» Exercise requirements
Your job is to return every line of the listing holding the string "Academic".

----------

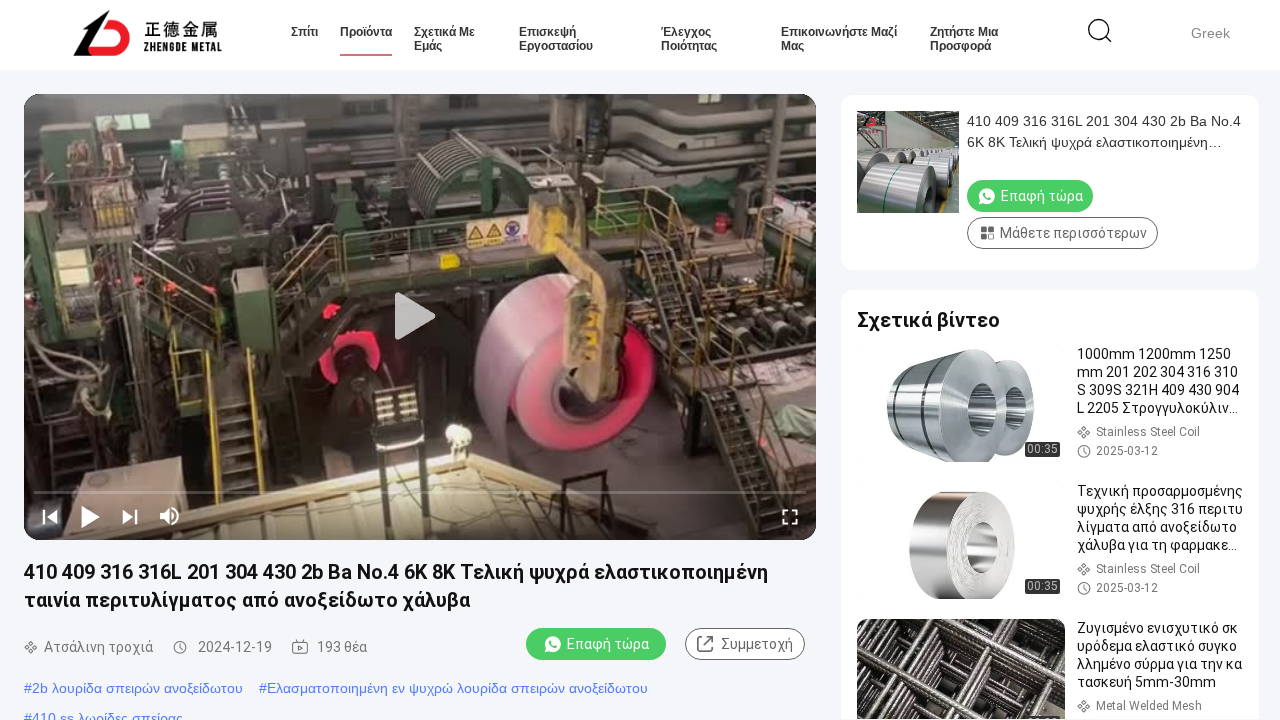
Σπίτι (304, 32)
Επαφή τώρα (608, 644)
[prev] (50, 516)
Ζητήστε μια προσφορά (964, 39)
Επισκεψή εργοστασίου (556, 39)
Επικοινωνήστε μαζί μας (839, 39)
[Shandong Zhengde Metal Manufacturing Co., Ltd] (147, 35)
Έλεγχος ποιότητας (689, 39)
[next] (130, 516)
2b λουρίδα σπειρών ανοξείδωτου (137, 688)
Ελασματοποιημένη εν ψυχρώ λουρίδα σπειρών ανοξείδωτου (457, 688)
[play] (420, 317)
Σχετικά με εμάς (444, 39)
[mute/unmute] (170, 516)
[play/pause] (90, 516)
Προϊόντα (366, 32)
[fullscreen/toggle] (790, 516)
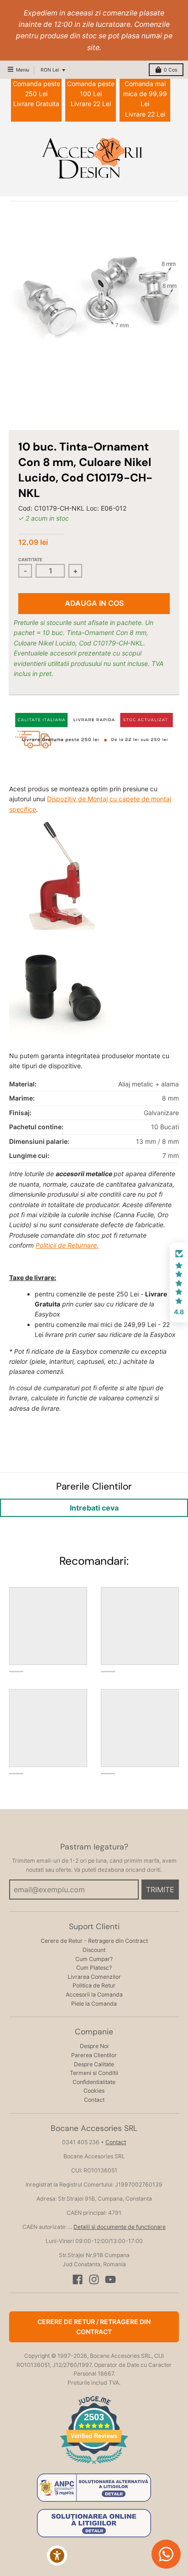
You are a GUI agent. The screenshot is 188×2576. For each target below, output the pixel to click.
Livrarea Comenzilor (94, 1976)
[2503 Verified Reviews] (94, 2465)
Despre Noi (94, 2046)
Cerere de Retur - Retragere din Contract (94, 1940)
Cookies (94, 2090)
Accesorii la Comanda (94, 1994)
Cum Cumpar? (94, 1959)
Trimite (160, 1889)
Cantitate (30, 559)
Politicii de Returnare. (67, 1245)
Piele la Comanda (94, 2003)
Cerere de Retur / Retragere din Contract (94, 2326)
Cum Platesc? (94, 1967)
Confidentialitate (94, 2082)
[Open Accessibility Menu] (57, 2555)
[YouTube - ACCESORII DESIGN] (110, 2279)
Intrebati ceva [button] (94, 1507)
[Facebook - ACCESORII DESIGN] (77, 2279)
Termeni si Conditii (94, 2072)
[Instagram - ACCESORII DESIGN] (94, 2279)
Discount (94, 1949)
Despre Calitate (94, 2064)
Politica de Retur (94, 1985)
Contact (94, 2099)
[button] (179, 1283)
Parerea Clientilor (94, 2055)
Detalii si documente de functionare (119, 2226)
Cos (170, 70)
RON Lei (50, 70)
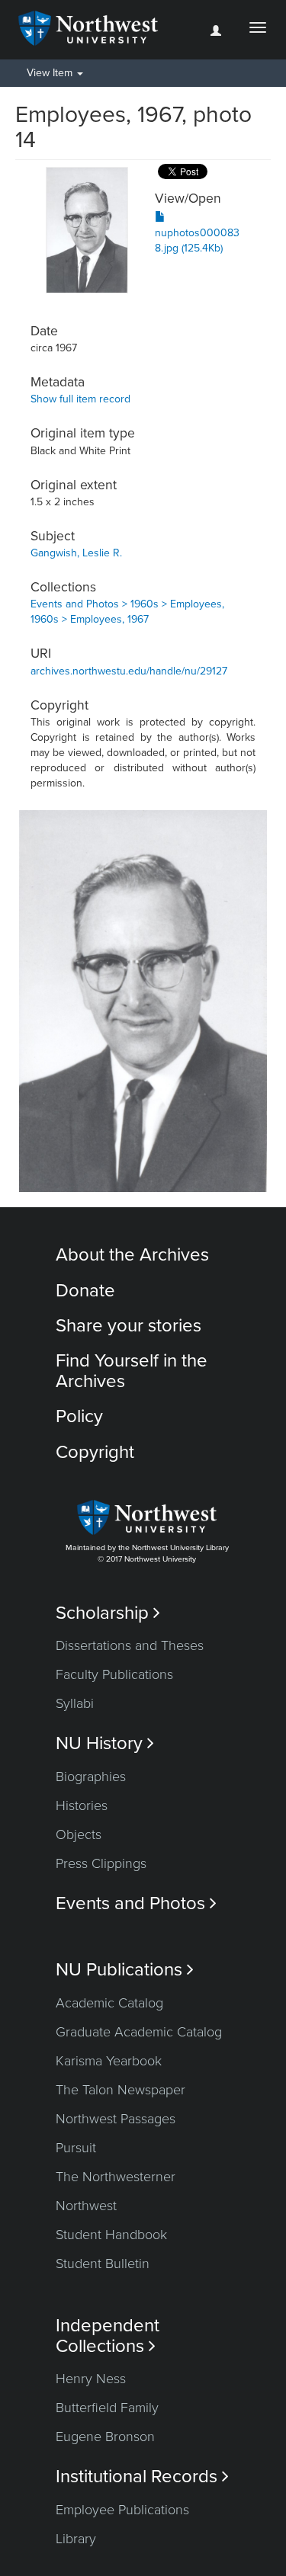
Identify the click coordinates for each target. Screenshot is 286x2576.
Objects (78, 1834)
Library (76, 2538)
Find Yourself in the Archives (131, 1371)
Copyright (95, 1452)
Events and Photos (136, 1903)
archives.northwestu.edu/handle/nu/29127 (129, 671)
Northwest (86, 2205)
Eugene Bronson (105, 2436)
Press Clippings (101, 1863)
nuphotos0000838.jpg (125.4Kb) (197, 240)
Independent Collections (107, 2336)
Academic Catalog (109, 2002)
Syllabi (75, 1703)
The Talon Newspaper (120, 2089)
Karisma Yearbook (109, 2060)
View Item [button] (51, 72)
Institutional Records (142, 2476)
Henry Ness (91, 2378)
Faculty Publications (114, 1674)
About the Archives (132, 1255)
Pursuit (76, 2147)
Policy (79, 1416)
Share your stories (128, 1326)
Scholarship (108, 1613)
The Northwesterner (115, 2176)
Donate (85, 1291)
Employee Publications (122, 2509)
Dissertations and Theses (130, 1645)
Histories (82, 1805)
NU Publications (125, 1970)
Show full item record (80, 398)
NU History (105, 1743)
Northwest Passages (115, 2118)
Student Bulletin (102, 2263)
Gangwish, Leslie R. (76, 552)
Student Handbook (111, 2234)
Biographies (91, 1776)
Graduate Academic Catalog (139, 2031)
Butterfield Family (107, 2407)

----------

» Exercise solution
Academic Catalog (109, 2002)
Graduate Academic Catalog (139, 2031)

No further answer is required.